And yet, unless Apple rolls out rumored new Macs next Tuesday, all of that will start to look suspect. To find out why, click through!

The latest scuttlebutt holds that, going on three months after every other computer company on the planet has introduced laptops based on the Montevina platform from Intel, Apple will finally bring out updated MacBooks regular and Pro on Tuesday, Sept. 23. These are faster, lower-power, and mature chips. And they’re really late.

There are plenty of good reasons why Apple didn’t bring out new MacBooks this summer. The iPhone is Apple’s most important single initiative right now. Then bringing out new iPods as Back to School ended was the top priority, which Apple tackled last week. Get a nice two-week buffer, and you have Tuesday. The company’s biggest annual updates are wrapped up, and now it’s high time for Apple to maintain its core business. If, for some reason, Apple can’t deliver, I’m really concerned.

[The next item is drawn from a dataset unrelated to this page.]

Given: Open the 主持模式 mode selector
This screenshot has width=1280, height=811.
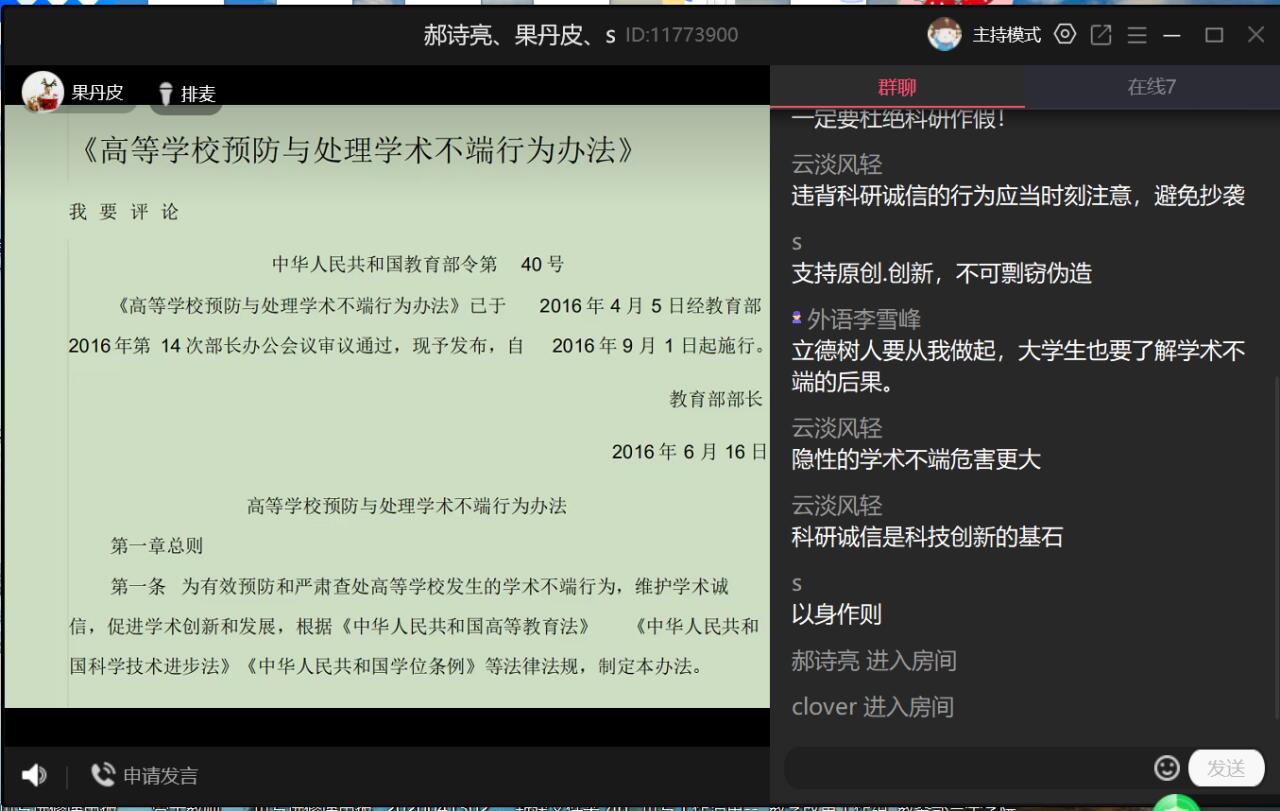Looking at the screenshot, I should point(1007,35).
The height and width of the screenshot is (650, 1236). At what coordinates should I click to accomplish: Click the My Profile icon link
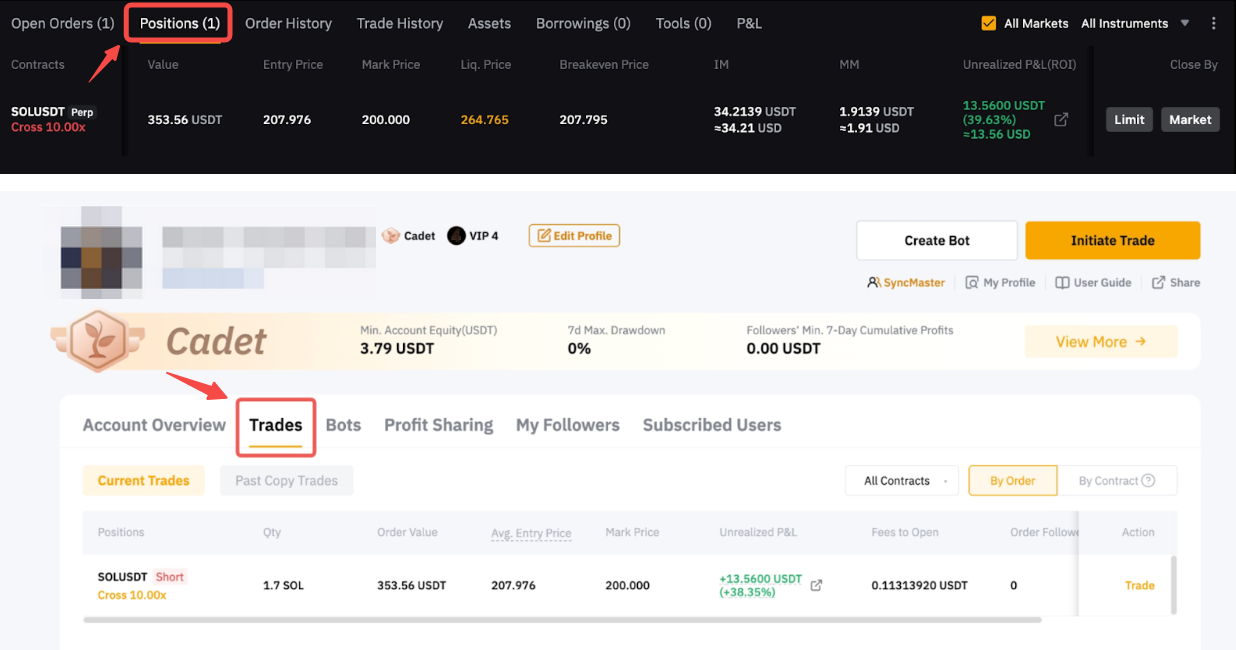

That’s because waiting until two weeks after new iPods makes sense. It’s planned marketing to maximize impact of each launch. Being later than that suggests a resource challenge that Apple isn’t prepared to meet, which raises major questions about the sustainability of the company’s long boom of late. We’ve seen this before. The original iPhone’s software needed so much work that lots of developers were pulled off of Mac OS X Leopard in order to make the device ship on time. And when Leopard emerged, it was noticeably lacking in the polish Apple typically delivers.

But that was just software — Apple’s hardware outside of handhelds was still shipping on time and on the cutting edge. If hardware is getting slowed down, too, it starts to look like Apple is growing to quickly to maintain its core business as it ought to. And that couldn’t happen at a worse time. Mac sales are through the roof right now. Apple is a bigger and bigger force in computers. And Apple’s not keeping pace, even though they’re working off of the same chips as the rest of the market. Over the long term, that could prove poisonous to the brand.